Stated exercise: Copy out every one of the following entries word for word, leaving nothing out and changing nothing.
— start of Raw records —
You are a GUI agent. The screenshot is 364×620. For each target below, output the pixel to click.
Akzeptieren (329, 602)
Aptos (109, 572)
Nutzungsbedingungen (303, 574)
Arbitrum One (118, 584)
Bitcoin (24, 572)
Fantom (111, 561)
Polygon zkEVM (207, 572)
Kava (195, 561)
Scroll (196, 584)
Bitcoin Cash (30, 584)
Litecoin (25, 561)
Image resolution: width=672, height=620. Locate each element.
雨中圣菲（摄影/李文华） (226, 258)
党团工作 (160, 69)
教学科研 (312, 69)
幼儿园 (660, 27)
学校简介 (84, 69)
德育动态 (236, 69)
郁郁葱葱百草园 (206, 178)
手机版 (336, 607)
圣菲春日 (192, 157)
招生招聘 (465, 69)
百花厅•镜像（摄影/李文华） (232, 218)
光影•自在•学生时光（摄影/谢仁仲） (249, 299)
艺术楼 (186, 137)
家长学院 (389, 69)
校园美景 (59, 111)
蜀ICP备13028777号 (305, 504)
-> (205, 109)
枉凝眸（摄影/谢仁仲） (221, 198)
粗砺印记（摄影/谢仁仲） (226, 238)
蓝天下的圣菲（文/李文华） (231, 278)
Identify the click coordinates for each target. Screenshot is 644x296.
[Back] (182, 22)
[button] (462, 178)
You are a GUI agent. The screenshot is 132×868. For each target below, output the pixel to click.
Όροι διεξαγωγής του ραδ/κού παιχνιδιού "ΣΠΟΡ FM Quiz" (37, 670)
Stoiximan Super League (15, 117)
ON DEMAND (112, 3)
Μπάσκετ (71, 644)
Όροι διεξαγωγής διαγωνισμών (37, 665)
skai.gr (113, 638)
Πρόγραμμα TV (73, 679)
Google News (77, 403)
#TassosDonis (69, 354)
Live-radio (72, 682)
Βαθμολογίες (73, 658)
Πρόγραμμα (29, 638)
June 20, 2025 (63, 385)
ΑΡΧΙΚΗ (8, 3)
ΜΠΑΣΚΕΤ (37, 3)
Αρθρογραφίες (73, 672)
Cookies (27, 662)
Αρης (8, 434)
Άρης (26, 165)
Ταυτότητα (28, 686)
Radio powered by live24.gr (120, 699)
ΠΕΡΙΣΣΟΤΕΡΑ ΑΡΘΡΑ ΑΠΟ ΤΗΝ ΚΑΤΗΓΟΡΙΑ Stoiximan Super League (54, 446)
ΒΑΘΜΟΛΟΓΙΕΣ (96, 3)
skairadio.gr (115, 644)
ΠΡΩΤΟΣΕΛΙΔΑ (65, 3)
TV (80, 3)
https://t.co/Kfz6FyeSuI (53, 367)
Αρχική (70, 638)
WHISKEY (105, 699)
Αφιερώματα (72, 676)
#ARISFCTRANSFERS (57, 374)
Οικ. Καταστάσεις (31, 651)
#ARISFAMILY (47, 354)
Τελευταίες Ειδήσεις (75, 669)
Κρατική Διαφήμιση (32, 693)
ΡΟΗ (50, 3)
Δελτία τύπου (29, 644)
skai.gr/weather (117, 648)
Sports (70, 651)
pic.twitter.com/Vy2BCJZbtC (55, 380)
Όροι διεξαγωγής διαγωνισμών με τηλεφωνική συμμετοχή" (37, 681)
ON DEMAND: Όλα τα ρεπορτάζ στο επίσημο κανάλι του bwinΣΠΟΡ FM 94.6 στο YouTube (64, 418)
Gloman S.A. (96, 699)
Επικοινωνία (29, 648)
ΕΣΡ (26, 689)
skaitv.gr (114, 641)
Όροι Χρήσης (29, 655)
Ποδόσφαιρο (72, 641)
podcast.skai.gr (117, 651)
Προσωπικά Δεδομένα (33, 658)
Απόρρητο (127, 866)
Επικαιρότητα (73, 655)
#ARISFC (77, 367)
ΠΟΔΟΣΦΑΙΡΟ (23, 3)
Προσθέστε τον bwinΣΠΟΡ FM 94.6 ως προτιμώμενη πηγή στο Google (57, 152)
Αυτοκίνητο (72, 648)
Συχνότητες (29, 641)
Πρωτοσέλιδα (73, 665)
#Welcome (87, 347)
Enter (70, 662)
— end of Raw records —
Exercise solution:
You are a GUI agent. The screenshot is 364×620. For each target below, output the pixel to click.
Akzeptieren (329, 602)
Aptos (109, 572)
Nutzungsbedingungen (303, 574)
Arbitrum One (118, 584)
Bitcoin (24, 572)
Fantom (111, 561)
Polygon zkEVM (207, 572)
Kava (195, 561)
Scroll (196, 584)
Bitcoin Cash (30, 584)
Litecoin (25, 561)
Image resolution: width=672, height=620. Locate each element.
雨中圣菲（摄影/李文华） (226, 258)
党团工作 (160, 69)
教学科研 (312, 69)
幼儿园 (660, 27)
学校简介 (84, 69)
德育动态 (236, 69)
郁郁葱葱百草园 (206, 178)
手机版 (336, 607)
圣菲春日 (192, 157)
招生招聘 (465, 69)
百花厅•镜像（摄影/李文华） (232, 218)
光影•自在•学生时光（摄影/谢仁仲） (249, 299)
艺术楼 (186, 137)
家长学院 (389, 69)
校园美景 (59, 111)
蜀ICP备13028777号 (305, 504)
-> (205, 109)
枉凝眸（摄影/谢仁仲） (221, 198)
粗砺印记（摄影/谢仁仲） (226, 238)
蓝天下的圣菲（文/李文华） (231, 278)
Identify the click coordinates for each target. Screenshot is 644x296.
[Back] (182, 22)
[button] (462, 178)
You are a GUI agent. The screenshot is 132×868. For each target below, output the pixel to click.
Όροι διεξαγωγής του ραδ/κού παιχνιδιού "ΣΠΟΡ FM Quiz" (37, 670)
Stoiximan Super League (15, 117)
ON DEMAND (112, 3)
Μπάσκετ (71, 644)
Όροι διεξαγωγής διαγωνισμών (37, 665)
skai.gr (113, 638)
Πρόγραμμα TV (73, 679)
Google News (77, 403)
#TassosDonis (69, 354)
Live-radio (72, 682)
Βαθμολογίες (73, 658)
Πρόγραμμα (29, 638)
June 20, 2025 (63, 385)
ΑΡΧΙΚΗ (8, 3)
ΜΠΑΣΚΕΤ (37, 3)
Αρθρογραφίες (73, 672)
Cookies (27, 662)
Αρης (8, 434)
Άρης (26, 165)
Ταυτότητα (28, 686)
Radio powered by live24.gr (120, 699)
ΠΕΡΙΣΣΟΤΕΡΑ ΑΡΘΡΑ ΑΠΟ ΤΗΝ ΚΑΤΗΓΟΡΙΑ Stoiximan Super League (54, 446)
ΒΑΘΜΟΛΟΓΙΕΣ (96, 3)
skairadio.gr (115, 644)
ΠΡΩΤΟΣΕΛΙΔΑ (65, 3)
TV (80, 3)
https://t.co/Kfz6FyeSuI (53, 367)
Αρχική (70, 638)
WHISKEY (105, 699)
Αφιερώματα (72, 676)
#ARISFCTRANSFERS (57, 374)
Οικ. Καταστάσεις (31, 651)
#ARISFAMILY (47, 354)
Τελευταίες Ειδήσεις (75, 669)
Κρατική Διαφήμιση (32, 693)
ΡΟΗ (50, 3)
Δελτία τύπου (29, 644)
skai.gr/weather (117, 648)
Sports (70, 651)
pic.twitter.com/Vy2BCJZbtC (55, 380)
Όροι διεξαγωγής διαγωνισμών με τηλεφωνική συμμετοχή" (37, 681)
ON DEMAND: Όλα τα ρεπορτάζ στο επίσημο κανάλι του bwinΣΠΟΡ FM 94.6 στο YouTube (64, 418)
Gloman S.A. (96, 699)
Επικοινωνία (29, 648)
ΕΣΡ (26, 689)
skaitv.gr (114, 641)
Όροι Χρήσης (29, 655)
Ποδόσφαιρο (72, 641)
podcast.skai.gr (117, 651)
Προσωπικά Δεδομένα (33, 658)
Απόρρητο (127, 866)
Επικαιρότητα (73, 655)
#ARISFC (77, 367)
ΠΟΔΟΣΦΑΙΡΟ (23, 3)
Προσθέστε τον bwinΣΠΟΡ FM 94.6 ως προτιμώμενη πηγή στο Google (57, 152)
Αυτοκίνητο (72, 648)
Συχνότητες (29, 641)
Πρωτοσέλιδα (73, 665)
#Welcome (87, 347)
Enter (70, 662)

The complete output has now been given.